Quite suddenly he needed his handkerchief again, for the tears flowed freely from his eyes.

"Tell her also that Q-Inspired's hospitality has added to my grand memories of all the kindness and love shown to me throughout the world. I cannot ever take that for granted. When I think of the honor of knowing you two eminent young musicians, and that her son, too, is up and coming, and Germany is nourishing him, too, as a musician ... when I remember how different it could have been ... how different it was, when I was her son's age, and how you both would have been treated, and that you know this ... and yet that it should be that you and she might entrust your most precious things ... how the seasons have changed, and love and hope have bloomed again, that I, and mine, might be considered trustworthy!"

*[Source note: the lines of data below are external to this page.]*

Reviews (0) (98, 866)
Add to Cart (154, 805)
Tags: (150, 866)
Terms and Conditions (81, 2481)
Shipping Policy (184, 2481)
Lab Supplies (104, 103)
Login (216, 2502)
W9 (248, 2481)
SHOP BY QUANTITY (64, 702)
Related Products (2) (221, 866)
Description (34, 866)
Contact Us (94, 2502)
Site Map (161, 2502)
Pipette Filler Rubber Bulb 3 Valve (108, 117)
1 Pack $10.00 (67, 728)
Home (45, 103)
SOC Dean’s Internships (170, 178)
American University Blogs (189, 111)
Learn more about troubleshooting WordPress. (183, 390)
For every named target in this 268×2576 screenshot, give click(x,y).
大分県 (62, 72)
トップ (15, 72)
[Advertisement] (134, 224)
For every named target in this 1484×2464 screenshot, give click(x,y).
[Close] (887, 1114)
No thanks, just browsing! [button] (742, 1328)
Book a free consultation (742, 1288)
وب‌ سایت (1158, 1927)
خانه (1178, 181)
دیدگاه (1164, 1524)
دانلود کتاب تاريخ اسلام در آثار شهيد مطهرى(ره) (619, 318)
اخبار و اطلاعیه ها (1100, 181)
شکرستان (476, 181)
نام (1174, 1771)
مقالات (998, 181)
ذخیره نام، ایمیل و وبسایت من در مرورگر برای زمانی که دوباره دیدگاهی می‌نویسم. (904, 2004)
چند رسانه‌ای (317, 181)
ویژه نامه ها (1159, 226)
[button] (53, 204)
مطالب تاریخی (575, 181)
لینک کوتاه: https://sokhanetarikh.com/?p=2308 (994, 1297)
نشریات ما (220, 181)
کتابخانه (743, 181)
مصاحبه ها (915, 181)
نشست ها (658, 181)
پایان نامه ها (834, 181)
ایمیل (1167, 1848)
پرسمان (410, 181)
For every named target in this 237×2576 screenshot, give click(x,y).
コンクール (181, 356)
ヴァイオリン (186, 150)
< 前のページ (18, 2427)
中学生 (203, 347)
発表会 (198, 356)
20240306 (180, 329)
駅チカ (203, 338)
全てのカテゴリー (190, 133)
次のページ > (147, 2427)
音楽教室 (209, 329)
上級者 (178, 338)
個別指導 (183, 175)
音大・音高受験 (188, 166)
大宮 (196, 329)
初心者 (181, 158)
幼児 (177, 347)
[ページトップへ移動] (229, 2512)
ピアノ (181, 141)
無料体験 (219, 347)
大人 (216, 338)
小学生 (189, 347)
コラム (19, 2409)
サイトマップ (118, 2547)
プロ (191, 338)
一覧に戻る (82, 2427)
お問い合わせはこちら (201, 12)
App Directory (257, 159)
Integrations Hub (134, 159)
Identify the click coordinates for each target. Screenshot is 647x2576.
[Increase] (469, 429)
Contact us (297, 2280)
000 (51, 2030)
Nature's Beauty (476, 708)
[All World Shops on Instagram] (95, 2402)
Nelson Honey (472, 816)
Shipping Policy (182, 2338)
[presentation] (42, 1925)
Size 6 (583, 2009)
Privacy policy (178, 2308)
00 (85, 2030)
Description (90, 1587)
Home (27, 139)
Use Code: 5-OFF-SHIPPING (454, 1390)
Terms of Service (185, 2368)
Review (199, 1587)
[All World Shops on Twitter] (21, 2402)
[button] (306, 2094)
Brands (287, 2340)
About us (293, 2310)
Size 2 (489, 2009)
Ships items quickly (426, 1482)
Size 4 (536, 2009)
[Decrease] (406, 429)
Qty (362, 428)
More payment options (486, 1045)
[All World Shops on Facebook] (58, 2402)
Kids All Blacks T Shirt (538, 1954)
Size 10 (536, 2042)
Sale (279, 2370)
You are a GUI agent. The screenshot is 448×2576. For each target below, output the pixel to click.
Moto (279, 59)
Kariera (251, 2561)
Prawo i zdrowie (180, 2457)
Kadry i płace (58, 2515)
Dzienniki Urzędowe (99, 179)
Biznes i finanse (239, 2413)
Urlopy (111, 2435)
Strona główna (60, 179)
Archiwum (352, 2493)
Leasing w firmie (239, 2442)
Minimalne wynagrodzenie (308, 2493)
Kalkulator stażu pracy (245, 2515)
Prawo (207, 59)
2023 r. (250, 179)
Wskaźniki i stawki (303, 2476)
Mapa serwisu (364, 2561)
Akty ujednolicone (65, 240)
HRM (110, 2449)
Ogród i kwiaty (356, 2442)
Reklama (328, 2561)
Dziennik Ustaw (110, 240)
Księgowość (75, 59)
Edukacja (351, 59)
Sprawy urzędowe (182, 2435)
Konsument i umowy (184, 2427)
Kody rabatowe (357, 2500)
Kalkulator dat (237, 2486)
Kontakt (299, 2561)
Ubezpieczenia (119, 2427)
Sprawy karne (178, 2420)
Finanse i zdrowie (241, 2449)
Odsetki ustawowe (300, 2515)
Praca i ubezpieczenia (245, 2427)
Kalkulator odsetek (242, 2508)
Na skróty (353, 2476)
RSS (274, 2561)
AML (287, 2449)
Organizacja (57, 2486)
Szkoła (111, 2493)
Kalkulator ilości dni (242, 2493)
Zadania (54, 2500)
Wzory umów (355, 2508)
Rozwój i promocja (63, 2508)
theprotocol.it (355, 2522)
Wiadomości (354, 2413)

His voice had reached his overjoyed timbre, at the edge of his emotional control ... in times past he could sing on that and take a room of concertgoers straight into the Knockout Zone ... but now, he verged upon his full immortal voice, and that could literally take out vast swaths of the world just because of what it was. So, he took his time composing himself, and even after that, my floor quivered at his soft low notes when he spoke.

"Tell her I said thank you, and I thank you too, Frau Mathews. You both have my eternal gratitude."

He then had another thought, one that startled him.

"Is not a neighbor of yours having seismic retrofitting done this week?"

Then I remembered, and my eyes going wide told him that he was right. But, it was spring: time for my neighbors to keep their house, and for us to meet spring in my favorite place!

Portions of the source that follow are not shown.